(READING PASSAGE begins)

The broader point is that a security engineer is not a software engineer who works on a security product, nor is it someone who works in a related field such as encryption, nor is it someone who implements physical controls in a secure system. No, security engineering is not required for a product or service to exist.

That is the key distinction. Engineering typically involves enabling something to happen (e.g., a file can be shared online, the sprinkler system turns on at 11:00 a.m.). Security engineering is about ensuring that something else doesn't happen (e.g., a burglar cannot enter this room, a thief cannot withdraw money from my bank); it is never about the product being sold.

This subsequently always leads to the question asked by finance and product teams all around: why bother with security? After all, it is expensive, it can slow everything down, and it gets in the way of me doing my job. The answer is risk management. Can you take the risk of not implementing security? What happens if the thing you don't want to happen, happens? For many organisations, this is showstopping. Reputational damage is a natural market force that can kill a would-be profitable business; however, there are also legal frameworks that can lead to fines and imprisonment for non-compliance. Furthermore, in B2B contracts, compliance is often required, and a failed audit can result in direct business loss.

And that's just the best-case scenario. Consider the impact of a security breach at a nuclear power plant. Stuxnet could have easily caused damage in a life-threatening way. Or what about ransomware in a hospital? WannaCry led to the re-routing of ambulances away from people in dire need. It is not theoretical to say that security protects people, and failing that, lives are lost.

(READING PASSAGE ends)
(INFORMATION SUPPLIED begins)

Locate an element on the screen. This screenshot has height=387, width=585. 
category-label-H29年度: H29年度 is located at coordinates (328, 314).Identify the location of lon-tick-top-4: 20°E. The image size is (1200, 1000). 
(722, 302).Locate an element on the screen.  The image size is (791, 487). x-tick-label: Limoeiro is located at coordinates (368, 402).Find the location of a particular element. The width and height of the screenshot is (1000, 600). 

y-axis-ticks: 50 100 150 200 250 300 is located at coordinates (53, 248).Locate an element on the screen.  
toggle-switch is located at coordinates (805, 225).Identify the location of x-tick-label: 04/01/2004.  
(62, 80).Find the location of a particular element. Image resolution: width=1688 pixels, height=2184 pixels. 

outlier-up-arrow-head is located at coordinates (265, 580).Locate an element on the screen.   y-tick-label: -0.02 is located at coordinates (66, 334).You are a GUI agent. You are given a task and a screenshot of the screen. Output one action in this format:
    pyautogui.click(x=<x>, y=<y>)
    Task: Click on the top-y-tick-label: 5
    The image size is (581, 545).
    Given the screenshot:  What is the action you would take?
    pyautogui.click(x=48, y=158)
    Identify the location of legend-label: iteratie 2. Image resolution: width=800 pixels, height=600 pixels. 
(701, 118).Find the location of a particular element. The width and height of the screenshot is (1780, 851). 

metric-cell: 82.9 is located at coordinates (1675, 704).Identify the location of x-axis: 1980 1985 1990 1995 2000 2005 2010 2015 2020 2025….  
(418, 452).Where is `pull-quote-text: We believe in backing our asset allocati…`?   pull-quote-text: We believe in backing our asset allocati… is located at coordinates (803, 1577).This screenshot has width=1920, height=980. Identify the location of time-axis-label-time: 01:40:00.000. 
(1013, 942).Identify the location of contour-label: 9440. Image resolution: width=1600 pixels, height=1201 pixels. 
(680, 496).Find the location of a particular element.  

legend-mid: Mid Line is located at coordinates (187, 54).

(INFORMATION SUPPLIED ends)

Why does the passage on security engineering say an organization should bother with security even though it is expensive and can slow work down? You won't need the entries for this.

- **WRITTEN ANSWER**
The answer is risk management: if the thing you don't want to happen does happen, the result is showstopping for many organizations. Reputational damage can kill a would-be profitable business, and legal frameworks can lead to fines and imprisonment for non-compliance. In B2B contracts, compliance is often required, and a failed audit can mean direct business loss.